A: Jang Gui's A Tale of Modern Monsters is part of the display, a crucial Taiwanese work discussed by Wang Der Wei! And in this particular vitrine there are other genuinely Taiwanese references. Many other possible references, within this Mini-Museum, James T. Hong and myself decided to leave them aside, because they are too close, too familiar, to present in the public consciousness to a Taiwanese audience. We wanted to make history look familiarly strange, in this way you trigger much more questions. 
The idea of the 2012TB is that you enter into the underworld, reflecting on the violence on which modern societies are built, the violence that is usually needed in order to make the world fit into these categories.
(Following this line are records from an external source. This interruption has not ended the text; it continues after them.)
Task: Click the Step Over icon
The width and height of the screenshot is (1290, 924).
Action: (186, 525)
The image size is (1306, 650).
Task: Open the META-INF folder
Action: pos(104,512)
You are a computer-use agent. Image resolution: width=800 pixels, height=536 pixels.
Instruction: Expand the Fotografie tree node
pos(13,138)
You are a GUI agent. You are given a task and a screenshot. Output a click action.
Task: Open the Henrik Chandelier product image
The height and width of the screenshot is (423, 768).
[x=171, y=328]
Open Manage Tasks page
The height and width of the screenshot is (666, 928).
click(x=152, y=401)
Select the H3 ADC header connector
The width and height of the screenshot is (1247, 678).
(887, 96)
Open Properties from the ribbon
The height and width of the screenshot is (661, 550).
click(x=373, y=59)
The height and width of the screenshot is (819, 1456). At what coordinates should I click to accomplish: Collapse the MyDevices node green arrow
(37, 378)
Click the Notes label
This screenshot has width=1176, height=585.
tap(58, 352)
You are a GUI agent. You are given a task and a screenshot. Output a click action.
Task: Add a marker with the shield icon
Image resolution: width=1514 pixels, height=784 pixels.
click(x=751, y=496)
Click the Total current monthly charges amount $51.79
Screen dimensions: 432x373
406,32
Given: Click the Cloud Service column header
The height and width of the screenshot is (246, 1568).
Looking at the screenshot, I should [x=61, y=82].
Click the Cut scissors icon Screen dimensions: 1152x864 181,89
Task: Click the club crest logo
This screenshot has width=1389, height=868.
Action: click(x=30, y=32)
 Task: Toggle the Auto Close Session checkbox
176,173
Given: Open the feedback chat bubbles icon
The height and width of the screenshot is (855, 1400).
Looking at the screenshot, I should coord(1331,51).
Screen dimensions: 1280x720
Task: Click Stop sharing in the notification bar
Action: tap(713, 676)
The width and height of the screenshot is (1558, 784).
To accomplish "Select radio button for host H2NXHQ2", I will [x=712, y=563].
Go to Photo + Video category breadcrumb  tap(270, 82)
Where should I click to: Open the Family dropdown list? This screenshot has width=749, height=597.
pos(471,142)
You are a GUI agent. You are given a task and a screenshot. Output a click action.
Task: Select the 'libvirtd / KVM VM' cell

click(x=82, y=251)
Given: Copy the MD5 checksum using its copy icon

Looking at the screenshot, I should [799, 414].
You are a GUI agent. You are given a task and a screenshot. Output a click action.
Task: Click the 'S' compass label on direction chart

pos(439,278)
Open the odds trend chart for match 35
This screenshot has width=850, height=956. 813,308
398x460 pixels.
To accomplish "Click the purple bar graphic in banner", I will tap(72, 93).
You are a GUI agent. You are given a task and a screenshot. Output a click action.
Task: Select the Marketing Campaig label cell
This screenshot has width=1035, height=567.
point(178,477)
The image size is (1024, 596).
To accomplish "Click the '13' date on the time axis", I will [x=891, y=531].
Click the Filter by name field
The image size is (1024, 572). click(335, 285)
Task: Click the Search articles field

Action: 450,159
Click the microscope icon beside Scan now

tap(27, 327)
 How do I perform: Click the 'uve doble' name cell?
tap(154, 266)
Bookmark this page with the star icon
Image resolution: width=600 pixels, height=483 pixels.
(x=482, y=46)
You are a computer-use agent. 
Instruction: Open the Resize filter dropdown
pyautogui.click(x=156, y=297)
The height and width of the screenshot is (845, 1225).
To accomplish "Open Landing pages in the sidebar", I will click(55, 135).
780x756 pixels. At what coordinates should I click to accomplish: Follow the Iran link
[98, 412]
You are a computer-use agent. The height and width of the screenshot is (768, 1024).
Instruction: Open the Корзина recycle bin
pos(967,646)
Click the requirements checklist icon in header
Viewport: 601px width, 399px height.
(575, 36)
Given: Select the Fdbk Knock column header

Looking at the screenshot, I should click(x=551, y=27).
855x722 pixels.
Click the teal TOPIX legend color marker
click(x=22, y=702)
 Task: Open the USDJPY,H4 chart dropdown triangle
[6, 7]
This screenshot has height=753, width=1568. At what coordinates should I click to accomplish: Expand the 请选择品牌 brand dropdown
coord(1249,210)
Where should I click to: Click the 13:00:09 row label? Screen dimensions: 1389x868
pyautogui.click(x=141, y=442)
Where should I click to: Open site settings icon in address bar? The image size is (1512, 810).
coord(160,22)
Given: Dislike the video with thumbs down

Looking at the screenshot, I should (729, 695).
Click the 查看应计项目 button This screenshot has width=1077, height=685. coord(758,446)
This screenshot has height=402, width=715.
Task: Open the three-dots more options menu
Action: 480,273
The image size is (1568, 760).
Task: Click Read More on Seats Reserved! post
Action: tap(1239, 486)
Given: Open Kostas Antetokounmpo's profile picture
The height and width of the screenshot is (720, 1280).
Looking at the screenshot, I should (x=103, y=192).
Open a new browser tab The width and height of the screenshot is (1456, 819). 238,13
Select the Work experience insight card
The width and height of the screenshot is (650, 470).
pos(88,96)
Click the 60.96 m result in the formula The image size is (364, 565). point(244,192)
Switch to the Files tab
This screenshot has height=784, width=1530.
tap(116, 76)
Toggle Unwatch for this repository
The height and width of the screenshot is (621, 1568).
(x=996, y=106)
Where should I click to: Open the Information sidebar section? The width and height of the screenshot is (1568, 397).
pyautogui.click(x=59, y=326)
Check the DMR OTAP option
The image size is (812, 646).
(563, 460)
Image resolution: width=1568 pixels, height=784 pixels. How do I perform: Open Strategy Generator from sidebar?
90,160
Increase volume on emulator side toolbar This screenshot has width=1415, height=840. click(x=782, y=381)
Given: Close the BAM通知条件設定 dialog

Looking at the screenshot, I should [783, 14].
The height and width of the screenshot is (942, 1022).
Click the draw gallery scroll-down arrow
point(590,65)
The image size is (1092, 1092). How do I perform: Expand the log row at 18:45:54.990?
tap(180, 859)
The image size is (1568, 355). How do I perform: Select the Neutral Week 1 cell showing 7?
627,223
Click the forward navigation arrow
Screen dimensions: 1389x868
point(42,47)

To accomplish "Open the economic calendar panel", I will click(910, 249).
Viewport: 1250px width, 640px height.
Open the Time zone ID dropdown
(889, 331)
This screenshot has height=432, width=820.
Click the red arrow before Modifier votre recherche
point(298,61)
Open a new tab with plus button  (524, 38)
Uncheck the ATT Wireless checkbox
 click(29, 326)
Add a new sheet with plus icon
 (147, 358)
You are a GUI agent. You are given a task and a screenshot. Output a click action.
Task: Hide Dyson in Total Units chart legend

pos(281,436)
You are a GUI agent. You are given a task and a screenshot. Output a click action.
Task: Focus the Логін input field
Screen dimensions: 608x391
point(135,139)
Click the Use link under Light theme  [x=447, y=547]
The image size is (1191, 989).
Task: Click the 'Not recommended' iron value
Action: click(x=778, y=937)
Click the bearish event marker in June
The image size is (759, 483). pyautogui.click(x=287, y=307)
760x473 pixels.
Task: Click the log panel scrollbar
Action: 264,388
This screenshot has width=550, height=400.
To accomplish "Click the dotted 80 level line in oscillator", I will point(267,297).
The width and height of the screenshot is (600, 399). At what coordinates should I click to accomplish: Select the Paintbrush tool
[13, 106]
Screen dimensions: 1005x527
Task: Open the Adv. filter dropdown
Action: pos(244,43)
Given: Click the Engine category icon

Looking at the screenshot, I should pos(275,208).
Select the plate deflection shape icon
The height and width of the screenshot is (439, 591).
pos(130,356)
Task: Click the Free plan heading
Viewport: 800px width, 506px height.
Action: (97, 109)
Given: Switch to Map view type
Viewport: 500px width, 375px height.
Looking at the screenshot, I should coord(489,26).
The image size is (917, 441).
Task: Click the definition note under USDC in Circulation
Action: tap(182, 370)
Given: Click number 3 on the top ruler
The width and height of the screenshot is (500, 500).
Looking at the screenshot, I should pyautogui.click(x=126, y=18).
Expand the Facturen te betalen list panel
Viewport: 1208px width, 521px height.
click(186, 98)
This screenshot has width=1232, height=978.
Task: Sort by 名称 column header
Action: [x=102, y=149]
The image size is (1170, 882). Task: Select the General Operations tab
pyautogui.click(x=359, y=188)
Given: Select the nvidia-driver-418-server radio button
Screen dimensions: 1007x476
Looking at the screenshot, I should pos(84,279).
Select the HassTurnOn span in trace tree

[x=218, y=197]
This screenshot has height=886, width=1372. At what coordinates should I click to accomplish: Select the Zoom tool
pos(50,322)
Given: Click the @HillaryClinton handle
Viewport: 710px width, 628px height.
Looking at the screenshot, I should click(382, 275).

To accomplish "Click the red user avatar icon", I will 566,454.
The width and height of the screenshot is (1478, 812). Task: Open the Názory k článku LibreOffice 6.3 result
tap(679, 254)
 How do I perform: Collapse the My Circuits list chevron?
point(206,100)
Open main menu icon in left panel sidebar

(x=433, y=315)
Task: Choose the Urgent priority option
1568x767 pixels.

In order to deliver a sense of this, you need to make things speak from within these categories, they need to transgress them from within, like a dead butterfly that refuses to be fixed unchanging forever mummified, but starts transforming and moving again. In our case that means: things speak from within the vitrines of the mini-museums. These are museums that should allow for a different kind of memory, one that is concerned with the presence, with transformative power of the present. 
Q9:  Lastly, how would you describe your Taiwan experience? 
A: Taiwan is a universe in itself, and it contains many universes, it has so many layers. It is a beautiful place with a very sensitive society, which struggles for its articulation, because it lives in the shadow of many colonialisms and imperial superpowers.